For Luciano, the homer carried more weight than one game in May. The Yankees claimed the 24-year-old off waivers from the Baltimore Orioles on January 22, then outrighted him to Triple-A Scranton/Wilkes-Barre on February 3. He arrived with something to prove after spending all of 2025 in Triple-A Sacramento, where he hit .214 with 23 homers, 66 RBI, 85 walks and 10 stolen bases in 125 games. The power was still there in Sacramento, but the consistency lagged behind the reputation that once made him one of the Giants’ most closely watched young hitters.

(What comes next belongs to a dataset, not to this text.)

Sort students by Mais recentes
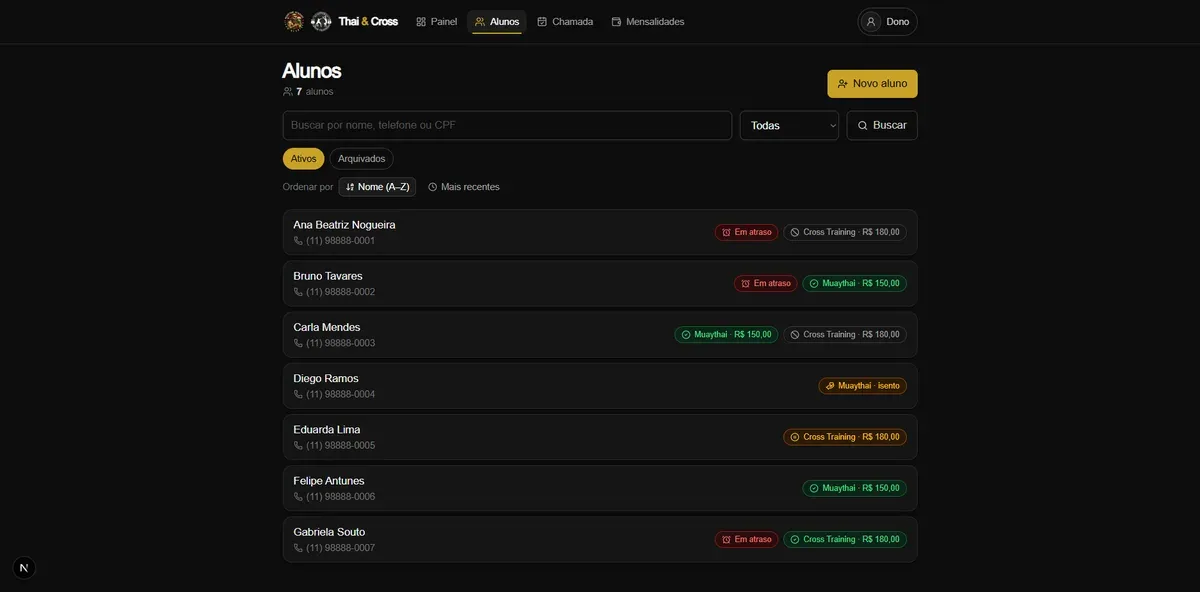This screenshot has height=592, width=1200. pyautogui.click(x=464, y=187)
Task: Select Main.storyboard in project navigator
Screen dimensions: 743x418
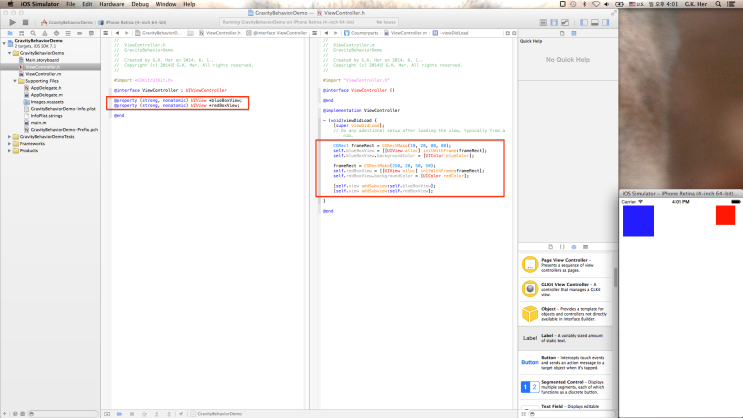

That reputation was real. Luciano signed with San Francisco for $2.6 million on July 2, 2018, out of San Francisco de Macorís, Dominican Republic, and MLB.com ranked him as the Giants’ top prospect while keeping him on MLB Pipeline’s Top 100 list from 2020 through 2024. Now listed at 6-foot-1 and 215 pounds, the right-handed hitter is trying to turn a fresh start into more than a hot week. He entered the season with an encouraging spring-training moment for the Yankees, including an RBI single on March 14, and he has opened his first five games with Scranton/Wilkes-Barre batting .333 with six hits, one homer, three RBI and six runs.

That is the kind of start that can change the conversation quickly in Triple-A. A former elite prospect rarely gets many clean chances to reset his value, but Luciano’s first swing of real consequence for the RailRiders was loud, opposite-field, and fast enough to remind evaluators why he once sat near the top of the Giants’ pipeline.